* What you have to do:
In the listing below, locate the lines that hold the string "agent". Copy those lines.
===== Data extract
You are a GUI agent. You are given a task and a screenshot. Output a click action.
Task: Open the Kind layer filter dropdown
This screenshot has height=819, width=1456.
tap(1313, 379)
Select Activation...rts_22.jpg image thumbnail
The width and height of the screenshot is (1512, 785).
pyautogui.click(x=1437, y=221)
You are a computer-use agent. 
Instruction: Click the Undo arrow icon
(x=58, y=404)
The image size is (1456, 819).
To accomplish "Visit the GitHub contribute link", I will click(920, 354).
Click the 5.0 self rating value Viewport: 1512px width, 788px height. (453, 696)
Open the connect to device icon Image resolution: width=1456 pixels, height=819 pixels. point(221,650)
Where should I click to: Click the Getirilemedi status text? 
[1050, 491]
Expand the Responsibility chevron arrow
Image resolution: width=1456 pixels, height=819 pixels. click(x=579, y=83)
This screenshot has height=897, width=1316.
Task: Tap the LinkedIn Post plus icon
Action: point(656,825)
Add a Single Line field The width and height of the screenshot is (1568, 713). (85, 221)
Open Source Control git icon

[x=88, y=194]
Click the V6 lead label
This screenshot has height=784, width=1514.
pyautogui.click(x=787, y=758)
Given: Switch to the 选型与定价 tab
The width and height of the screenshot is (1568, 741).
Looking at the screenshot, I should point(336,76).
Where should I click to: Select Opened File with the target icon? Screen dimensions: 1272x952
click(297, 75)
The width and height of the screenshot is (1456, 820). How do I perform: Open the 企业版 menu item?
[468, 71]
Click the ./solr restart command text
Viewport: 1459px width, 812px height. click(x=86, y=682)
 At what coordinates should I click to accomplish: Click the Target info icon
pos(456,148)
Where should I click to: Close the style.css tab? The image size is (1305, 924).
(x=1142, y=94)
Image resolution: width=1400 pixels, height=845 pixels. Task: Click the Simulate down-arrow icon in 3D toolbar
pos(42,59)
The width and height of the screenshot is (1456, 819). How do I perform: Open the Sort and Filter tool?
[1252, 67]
==========
* Reply to the exercise:
You are a GUI agent. You are given a task and a screenshot. Output a click action.
You are a computer-use agent. 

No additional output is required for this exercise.